The $0.03 increase is expected to generate an additional $15.1 million for the district, which will be used to fund FBISD’s response to the COVID-19 pandemic. FBISD Chief Financial Officer Bryan Guinn said a $0.03 increase to the district’s tax rate would increase the average taxpayer’s annual bill by $200.
The district could increase the tax rate by utilizing disaster pennies—which can be enacted by the board without an election during a declared emergency—or by calling a voter-approval tax rate election, or VATRE, which allows for a more permanent tax rate increase, Guinn said.
However, funding for the upcoming year remains in flux as property values are not yet certified and the district anticipates receiving federal emergency funding as a result of the coronavirus pandemic, which could reduce the need to raise the tax rate, Guinn said.
Funding the future
During an April 19 presentation, Guinn split FBISD’s general revenue budget into two categories: the base budget, which includes core business and teacher compensation, and post-pandemic response items.
Guinn said the base budget is balanced using the district’s current tax rate of $1.2402.
“If we were operating the district on an ongoing basis as we would in a normal year, our budget is balanced,” Guinn said. “However, we recognize that we are going to have additional [COVID-19] expenditures ... and we’ve segmented those out so that the board can clearly see how we are recommending to fund those options going forward.”
The base budget includes a $3,000 increase to starting teacher salaries—from $55,500 to $58,000—and offers a 6% pay increase for teachers on the step scale.
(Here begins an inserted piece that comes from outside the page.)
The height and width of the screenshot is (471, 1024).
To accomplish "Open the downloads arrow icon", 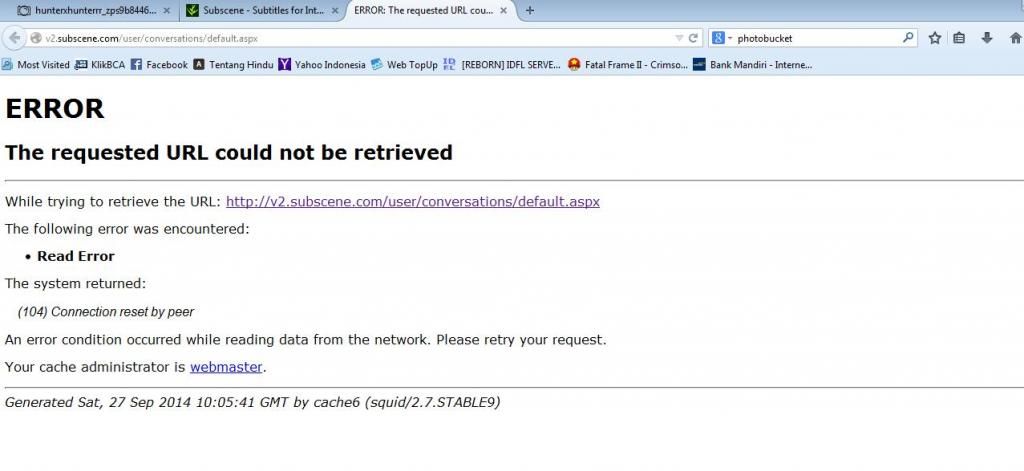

Additionally, non-teacher salaries would be adjusted by 4%.
Pandemic response items include teacher planning time to offset learning loss from the pandemic, an exceptions-based virtual school, student interventions and contract tracing. These items together are expected to cost $15.1 million.
FBISD has a variety of avenues to fund these expenses, Guinn said, including if property values come in higher than expected, unallocated COVID-19 relief funding for schools, or raising the tax rate.
Guinn said raising the tax rate by $0.03, either through disaster pennies or a VATRE, would generate the $15 million to fund COVID-19-related expenses. He described using disaster pennies as a last resort and said a VATRE would only be necessary if the Legislature prevents disaster pennies from being used for a pandemic.
“That is not something that we would go to first,” Guinn said. “It would be our action of last resort if no federal funding comes in.”
By reducing strategic priorities and factoring in federal funding, the district was able to avoid an estimated $88 million budget deficit, which was first described during the March 29 board of trustees meeting. At that time, the district presented raising the tax rate by up to $0.11.
“I do appreciate you all coming together with this adjusted budget,” board President Addie Heyliger said. “The last time we had this discussion, I know we were all concerned with the major gap that we had.”
The board of trustees will host a public budget hearing and approve the budget in May, and the tax rate will be adopted in August.